Things to See in Berlin-Friedrichshain
Karl-Marx-Allee, a boulevard lined with buildings in the Stalinist style, originally called Stalinallee
Frankfurter Tor, two landmark towers on Karl-Marx-Allee, which resemble the church domes on Gendarmenmarkt
Fairytale Fountain in Volkspark Friedrichshain
Simon-Dach-Straße, street with numerous pubs
Boxhagener Platz, heart of the Friedrichshain Kiez or neighborhood
Straße der Pariser Kommune, a street beginning a block north of the Karl-Marx-Allee and extending to the banks of the Spree
Samariterviertel with the Samariterkirche (Church of the Good Samaritan)
Volkspark Friedrichshain, with its Memorial to Polish Soldiers and German Anti-Fascists
Skatehall Berlin, Revaler Strasse 99
[ source: wikipedia ]
More about the History of Berlin-Friedrichshain
The largely working-class district was created in 1920 when Greater Berlin (Berlin vacation rentals | Berlin travel guide) was created in a referendum, incorporating several surrounding cities. Friedrichshain united the Frankfurter Vorstadt, already part of Berlin, and the villages of Boxhagen and Stralau. It took its name (meaning
Frederick's Grove) from the Volkspark (People's Park), which was planned in 1840 to commemorate the centenary of Frederick the Great’s coronation. Much (Much vacation rentals | Much travel guide) of the district was settled in the rapid industrialization of the 19th and early 20th centuries, led by growth in manufacturing and crafts. It owed much to the opening of the railway line between Berlin and Frankfurt (Frankfurt vacation rentals | Frankfurt travel guide) in 1846 (which terminated near the site of today's Berlin Ostbahnhof), and the opening of the first waterworks in 1865 at Stralauer Tor. In the early 1900s, the district's largest employer was the Knorr-Bremse brake factory; the Knorrpromenade, one of Friedrichshain's most attractive streets, was built to house the management.
When the Nazis came to power in 1933, the district was renamed Horst-Wessel-Stadt after the street fighter and writer of the Nazi hymn whose slow death, after being shot by communists, in Friedrichshain hospital in 1930 was turned into a propaganda event by Josef Goebbels.
During World War II, Friedrichshain was one of the most badly damaged parts of Berlin, as the allies specifically targeted its industries. After the war ended, the boundary between the American and Soviet occupation sectors ran between Friedrichshain and Kreuzberg (Kreuzberg vacation rentals | Kreuzberg travel guide).

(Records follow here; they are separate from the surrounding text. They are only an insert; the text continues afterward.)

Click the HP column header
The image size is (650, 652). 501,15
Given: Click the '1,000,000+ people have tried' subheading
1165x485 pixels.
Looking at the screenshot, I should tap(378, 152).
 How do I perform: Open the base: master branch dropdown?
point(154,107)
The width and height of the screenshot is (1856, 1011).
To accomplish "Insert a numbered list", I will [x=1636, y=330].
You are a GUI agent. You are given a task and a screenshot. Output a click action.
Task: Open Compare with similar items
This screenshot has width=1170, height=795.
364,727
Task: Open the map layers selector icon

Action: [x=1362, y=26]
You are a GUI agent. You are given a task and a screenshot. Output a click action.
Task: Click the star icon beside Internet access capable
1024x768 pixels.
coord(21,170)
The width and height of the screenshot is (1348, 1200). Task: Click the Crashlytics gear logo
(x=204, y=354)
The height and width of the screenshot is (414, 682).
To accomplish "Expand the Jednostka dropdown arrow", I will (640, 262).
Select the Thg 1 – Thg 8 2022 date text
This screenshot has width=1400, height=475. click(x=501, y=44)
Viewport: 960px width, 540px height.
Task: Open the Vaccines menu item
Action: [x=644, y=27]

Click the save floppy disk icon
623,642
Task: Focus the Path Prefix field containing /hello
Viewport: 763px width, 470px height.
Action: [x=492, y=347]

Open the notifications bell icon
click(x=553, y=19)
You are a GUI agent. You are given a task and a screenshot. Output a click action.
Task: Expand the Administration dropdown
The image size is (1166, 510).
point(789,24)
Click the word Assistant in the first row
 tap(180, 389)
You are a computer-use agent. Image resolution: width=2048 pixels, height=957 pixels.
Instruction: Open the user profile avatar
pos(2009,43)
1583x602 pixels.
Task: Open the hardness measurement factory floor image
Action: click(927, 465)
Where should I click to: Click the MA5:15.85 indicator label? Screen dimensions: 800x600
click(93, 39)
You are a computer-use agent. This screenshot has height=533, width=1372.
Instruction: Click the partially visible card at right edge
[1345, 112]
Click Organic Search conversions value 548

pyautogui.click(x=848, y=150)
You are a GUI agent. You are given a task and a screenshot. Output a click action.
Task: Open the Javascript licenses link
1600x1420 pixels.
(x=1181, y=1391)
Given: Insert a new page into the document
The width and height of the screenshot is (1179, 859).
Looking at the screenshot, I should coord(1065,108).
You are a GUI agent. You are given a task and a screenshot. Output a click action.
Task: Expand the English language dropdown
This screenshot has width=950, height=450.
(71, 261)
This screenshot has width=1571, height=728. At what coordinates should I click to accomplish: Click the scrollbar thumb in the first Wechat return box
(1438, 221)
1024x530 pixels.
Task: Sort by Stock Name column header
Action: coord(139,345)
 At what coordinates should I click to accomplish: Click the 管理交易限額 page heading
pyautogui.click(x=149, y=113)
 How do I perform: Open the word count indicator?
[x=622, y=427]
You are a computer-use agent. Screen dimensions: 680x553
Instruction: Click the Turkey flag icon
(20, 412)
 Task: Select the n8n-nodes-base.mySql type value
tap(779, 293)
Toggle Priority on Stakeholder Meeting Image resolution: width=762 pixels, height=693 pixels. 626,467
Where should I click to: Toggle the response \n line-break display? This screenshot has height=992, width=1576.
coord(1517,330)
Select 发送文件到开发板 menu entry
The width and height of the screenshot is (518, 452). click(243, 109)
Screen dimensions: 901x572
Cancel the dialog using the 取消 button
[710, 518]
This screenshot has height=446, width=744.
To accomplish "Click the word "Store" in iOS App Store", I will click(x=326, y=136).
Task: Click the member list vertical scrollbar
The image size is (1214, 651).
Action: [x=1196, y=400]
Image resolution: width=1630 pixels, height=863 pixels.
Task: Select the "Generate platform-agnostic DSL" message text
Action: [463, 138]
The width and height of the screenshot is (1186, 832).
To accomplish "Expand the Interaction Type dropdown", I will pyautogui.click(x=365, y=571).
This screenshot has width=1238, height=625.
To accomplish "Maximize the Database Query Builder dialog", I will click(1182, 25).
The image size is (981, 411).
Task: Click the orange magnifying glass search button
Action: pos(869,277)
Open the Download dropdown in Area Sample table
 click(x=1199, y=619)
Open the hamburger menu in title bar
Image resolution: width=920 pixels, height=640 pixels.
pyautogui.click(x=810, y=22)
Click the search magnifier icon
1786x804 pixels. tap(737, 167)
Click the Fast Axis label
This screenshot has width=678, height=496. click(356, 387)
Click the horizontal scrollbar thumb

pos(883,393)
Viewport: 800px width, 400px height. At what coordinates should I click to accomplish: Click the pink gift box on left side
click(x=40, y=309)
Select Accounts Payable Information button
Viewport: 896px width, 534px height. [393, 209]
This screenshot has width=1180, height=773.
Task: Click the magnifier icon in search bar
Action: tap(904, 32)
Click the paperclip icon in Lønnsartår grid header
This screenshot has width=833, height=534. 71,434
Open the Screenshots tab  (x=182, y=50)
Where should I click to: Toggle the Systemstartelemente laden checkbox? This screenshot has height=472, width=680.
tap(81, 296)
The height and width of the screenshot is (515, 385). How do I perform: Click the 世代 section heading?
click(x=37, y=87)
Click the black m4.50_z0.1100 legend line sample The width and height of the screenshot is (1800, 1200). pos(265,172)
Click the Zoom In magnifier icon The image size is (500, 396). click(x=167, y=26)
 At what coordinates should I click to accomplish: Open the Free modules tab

This turned into a sealed border between East and West Berlin when the Berlin Wall was built in 1961.
The Stalinallee was built in Friedrichshain in the late 1940s and early 1950s as a prestige project; its architecture is strongly reminiscent of that of Soviet-era Moscow boulevards. It was also the scene of the 1953 uprising, when a raised work quota led to protests throughout East Germany that were only put down with Soviet intervention.
[ source: wikipedia ]
Friedrichshain is a part of Berlin's borough of Friedrichshain-Kreuzberg. From its creation in 1920 until Berlin's 2001 administrative reform, it was a freestanding city borough. Formerly part of East Berlin, it is an inner city locality, adjacent to Mitte, Prenzlauer Berg, Kreuzberg and Lichtenberg.